[Dataset items]
------

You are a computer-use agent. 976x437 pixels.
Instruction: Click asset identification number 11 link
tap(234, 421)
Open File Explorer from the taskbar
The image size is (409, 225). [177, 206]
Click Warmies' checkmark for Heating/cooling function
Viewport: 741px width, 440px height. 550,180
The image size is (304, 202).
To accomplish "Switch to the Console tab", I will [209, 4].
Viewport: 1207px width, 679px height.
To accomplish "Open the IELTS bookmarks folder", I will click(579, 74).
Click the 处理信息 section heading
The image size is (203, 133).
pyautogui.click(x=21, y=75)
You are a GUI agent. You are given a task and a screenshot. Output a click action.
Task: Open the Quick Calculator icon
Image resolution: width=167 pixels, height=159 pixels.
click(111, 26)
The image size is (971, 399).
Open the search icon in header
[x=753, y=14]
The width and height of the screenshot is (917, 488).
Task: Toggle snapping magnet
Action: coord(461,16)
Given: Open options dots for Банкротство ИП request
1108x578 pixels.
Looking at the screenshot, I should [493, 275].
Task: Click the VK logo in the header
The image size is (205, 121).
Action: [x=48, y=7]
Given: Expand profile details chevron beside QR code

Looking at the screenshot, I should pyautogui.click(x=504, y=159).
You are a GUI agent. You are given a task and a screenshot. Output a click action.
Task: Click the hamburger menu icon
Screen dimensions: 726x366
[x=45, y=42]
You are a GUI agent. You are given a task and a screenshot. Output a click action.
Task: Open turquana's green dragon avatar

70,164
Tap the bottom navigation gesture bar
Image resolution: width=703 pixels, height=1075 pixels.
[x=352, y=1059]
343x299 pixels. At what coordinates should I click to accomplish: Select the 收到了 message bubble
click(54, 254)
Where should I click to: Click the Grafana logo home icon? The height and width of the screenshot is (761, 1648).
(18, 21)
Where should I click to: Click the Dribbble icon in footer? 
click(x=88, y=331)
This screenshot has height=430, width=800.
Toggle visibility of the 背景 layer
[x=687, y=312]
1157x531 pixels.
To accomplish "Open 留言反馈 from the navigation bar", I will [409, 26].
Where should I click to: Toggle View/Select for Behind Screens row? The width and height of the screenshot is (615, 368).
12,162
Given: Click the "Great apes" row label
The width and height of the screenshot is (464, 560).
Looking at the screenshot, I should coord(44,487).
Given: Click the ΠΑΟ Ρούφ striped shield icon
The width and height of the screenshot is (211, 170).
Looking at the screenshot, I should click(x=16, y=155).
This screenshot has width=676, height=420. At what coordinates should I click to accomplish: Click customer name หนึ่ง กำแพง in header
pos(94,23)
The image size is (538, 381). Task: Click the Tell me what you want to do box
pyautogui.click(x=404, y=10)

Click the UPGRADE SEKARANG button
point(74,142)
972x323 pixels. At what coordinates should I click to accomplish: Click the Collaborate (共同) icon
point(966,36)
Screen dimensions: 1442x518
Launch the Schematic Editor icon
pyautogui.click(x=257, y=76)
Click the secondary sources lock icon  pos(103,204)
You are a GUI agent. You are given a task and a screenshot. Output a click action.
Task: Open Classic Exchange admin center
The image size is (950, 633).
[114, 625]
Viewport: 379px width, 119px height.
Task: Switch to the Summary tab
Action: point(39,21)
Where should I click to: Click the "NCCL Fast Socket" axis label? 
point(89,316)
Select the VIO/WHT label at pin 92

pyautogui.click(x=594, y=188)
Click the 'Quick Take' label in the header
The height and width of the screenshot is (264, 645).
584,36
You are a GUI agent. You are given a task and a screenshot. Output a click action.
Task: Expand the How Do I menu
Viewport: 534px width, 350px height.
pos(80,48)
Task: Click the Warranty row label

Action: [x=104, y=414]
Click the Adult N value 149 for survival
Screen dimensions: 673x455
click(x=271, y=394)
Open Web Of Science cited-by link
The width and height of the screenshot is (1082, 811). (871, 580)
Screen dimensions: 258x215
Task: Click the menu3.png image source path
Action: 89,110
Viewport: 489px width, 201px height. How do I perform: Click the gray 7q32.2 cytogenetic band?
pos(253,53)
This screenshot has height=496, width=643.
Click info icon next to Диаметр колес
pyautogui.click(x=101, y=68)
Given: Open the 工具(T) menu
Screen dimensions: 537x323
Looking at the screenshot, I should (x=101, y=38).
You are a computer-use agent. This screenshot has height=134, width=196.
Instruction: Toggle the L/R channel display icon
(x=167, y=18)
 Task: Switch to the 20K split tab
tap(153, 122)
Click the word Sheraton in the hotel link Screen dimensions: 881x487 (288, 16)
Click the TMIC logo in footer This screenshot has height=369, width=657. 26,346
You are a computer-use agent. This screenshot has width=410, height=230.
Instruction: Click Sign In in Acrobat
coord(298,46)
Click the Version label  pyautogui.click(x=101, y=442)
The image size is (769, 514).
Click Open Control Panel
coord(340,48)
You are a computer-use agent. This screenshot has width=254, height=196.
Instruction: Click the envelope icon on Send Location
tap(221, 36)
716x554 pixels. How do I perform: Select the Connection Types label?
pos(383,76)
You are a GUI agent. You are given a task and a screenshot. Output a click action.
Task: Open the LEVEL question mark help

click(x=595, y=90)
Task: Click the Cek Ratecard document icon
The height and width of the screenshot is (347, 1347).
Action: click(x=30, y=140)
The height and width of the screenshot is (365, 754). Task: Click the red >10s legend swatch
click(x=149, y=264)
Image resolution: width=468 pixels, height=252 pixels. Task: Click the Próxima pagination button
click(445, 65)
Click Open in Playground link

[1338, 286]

------

• **EXERCISE OBJECTIVE**:
Could you restate every entry above word for word?

• **OUTPUT FOR THIS EXERCISE**:
You are a computer-use agent. 976x437 pixels.
Instruction: Click asset identification number 11 link
tap(234, 421)
Open File Explorer from the taskbar
The image size is (409, 225). [177, 206]
Click Warmies' checkmark for Heating/cooling function
Viewport: 741px width, 440px height. 550,180
The image size is (304, 202).
To accomplish "Switch to the Console tab", I will [209, 4].
Viewport: 1207px width, 679px height.
To accomplish "Open the IELTS bookmarks folder", I will click(579, 74).
Click the 处理信息 section heading
The image size is (203, 133).
pyautogui.click(x=21, y=75)
You are a GUI agent. You are given a task and a screenshot. Output a click action.
Task: Open the Quick Calculator icon
Image resolution: width=167 pixels, height=159 pixels.
click(111, 26)
The image size is (971, 399).
Open the search icon in header
[x=753, y=14]
The width and height of the screenshot is (917, 488).
Task: Toggle snapping magnet
Action: coord(461,16)
Given: Open options dots for Банкротство ИП request
1108x578 pixels.
Looking at the screenshot, I should [493, 275].
Task: Click the VK logo in the header
The image size is (205, 121).
Action: [x=48, y=7]
Given: Expand profile details chevron beside QR code

Looking at the screenshot, I should pyautogui.click(x=504, y=159).
You are a GUI agent. You are given a task and a screenshot. Output a click action.
Task: Click the hamburger menu icon
Screen dimensions: 726x366
[x=45, y=42]
You are a GUI agent. You are given a task and a screenshot. Output a click action.
Task: Open turquana's green dragon avatar

70,164
Tap the bottom navigation gesture bar
Image resolution: width=703 pixels, height=1075 pixels.
[x=352, y=1059]
343x299 pixels. At what coordinates should I click to accomplish: Select the 收到了 message bubble
click(54, 254)
Where should I click to: Click the Grafana logo home icon? The height and width of the screenshot is (761, 1648).
(18, 21)
Where should I click to: Click the Dribbble icon in footer? 
click(x=88, y=331)
This screenshot has height=430, width=800.
Toggle visibility of the 背景 layer
[x=687, y=312]
1157x531 pixels.
To accomplish "Open 留言反馈 from the navigation bar", I will [409, 26].
Where should I click to: Toggle View/Select for Behind Screens row? The width and height of the screenshot is (615, 368).
12,162
Given: Click the "Great apes" row label
The width and height of the screenshot is (464, 560).
Looking at the screenshot, I should coord(44,487).
Given: Click the ΠΑΟ Ρούφ striped shield icon
The width and height of the screenshot is (211, 170).
Looking at the screenshot, I should click(x=16, y=155).
This screenshot has width=676, height=420. At what coordinates should I click to accomplish: Click customer name หนึ่ง กำแพง in header
pos(94,23)
The image size is (538, 381). Task: Click the Tell me what you want to do box
pyautogui.click(x=404, y=10)

Click the UPGRADE SEKARANG button
point(74,142)
972x323 pixels. At what coordinates should I click to accomplish: Click the Collaborate (共同) icon
point(966,36)
Screen dimensions: 1442x518
Launch the Schematic Editor icon
pyautogui.click(x=257, y=76)
Click the secondary sources lock icon  pos(103,204)
You are a GUI agent. You are given a task and a screenshot. Output a click action.
Task: Open Classic Exchange admin center
The image size is (950, 633).
[114, 625]
Viewport: 379px width, 119px height.
Task: Switch to the Summary tab
Action: point(39,21)
Where should I click to: Click the "NCCL Fast Socket" axis label? 
point(89,316)
Select the VIO/WHT label at pin 92

pyautogui.click(x=594, y=188)
Click the 'Quick Take' label in the header
The height and width of the screenshot is (264, 645).
584,36
You are a GUI agent. You are given a task and a screenshot. Output a click action.
Task: Expand the How Do I menu
Viewport: 534px width, 350px height.
pos(80,48)
Task: Click the Warranty row label

Action: [x=104, y=414]
Click the Adult N value 149 for survival
Screen dimensions: 673x455
click(x=271, y=394)
Open Web Of Science cited-by link
The width and height of the screenshot is (1082, 811). (871, 580)
Screen dimensions: 258x215
Task: Click the menu3.png image source path
Action: 89,110
Viewport: 489px width, 201px height. How do I perform: Click the gray 7q32.2 cytogenetic band?
pos(253,53)
This screenshot has height=496, width=643.
Click info icon next to Диаметр колес
pyautogui.click(x=101, y=68)
Given: Open the 工具(T) menu
Screen dimensions: 537x323
Looking at the screenshot, I should (x=101, y=38).
You are a computer-use agent. This screenshot has height=134, width=196.
Instruction: Toggle the L/R channel display icon
(x=167, y=18)
 Task: Switch to the 20K split tab
tap(153, 122)
Click the word Sheraton in the hotel link Screen dimensions: 881x487 (288, 16)
Click the TMIC logo in footer This screenshot has height=369, width=657. 26,346
You are a computer-use agent. This screenshot has width=410, height=230.
Instruction: Click Sign In in Acrobat
coord(298,46)
Click the Version label  pyautogui.click(x=101, y=442)
The image size is (769, 514).
Click Open Control Panel
coord(340,48)
You are a computer-use agent. This screenshot has width=254, height=196.
Instruction: Click the envelope icon on Send Location
tap(221, 36)
716x554 pixels. How do I perform: Select the Connection Types label?
pos(383,76)
You are a GUI agent. You are given a task and a screenshot. Output a click action.
Task: Open the LEVEL question mark help

click(x=595, y=90)
Task: Click the Cek Ratecard document icon
The height and width of the screenshot is (347, 1347).
Action: click(x=30, y=140)
The height and width of the screenshot is (365, 754). Task: Click the red >10s legend swatch
click(x=149, y=264)
Image resolution: width=468 pixels, height=252 pixels. Task: Click the Próxima pagination button
click(445, 65)
Click Open in Playground link

[1338, 286]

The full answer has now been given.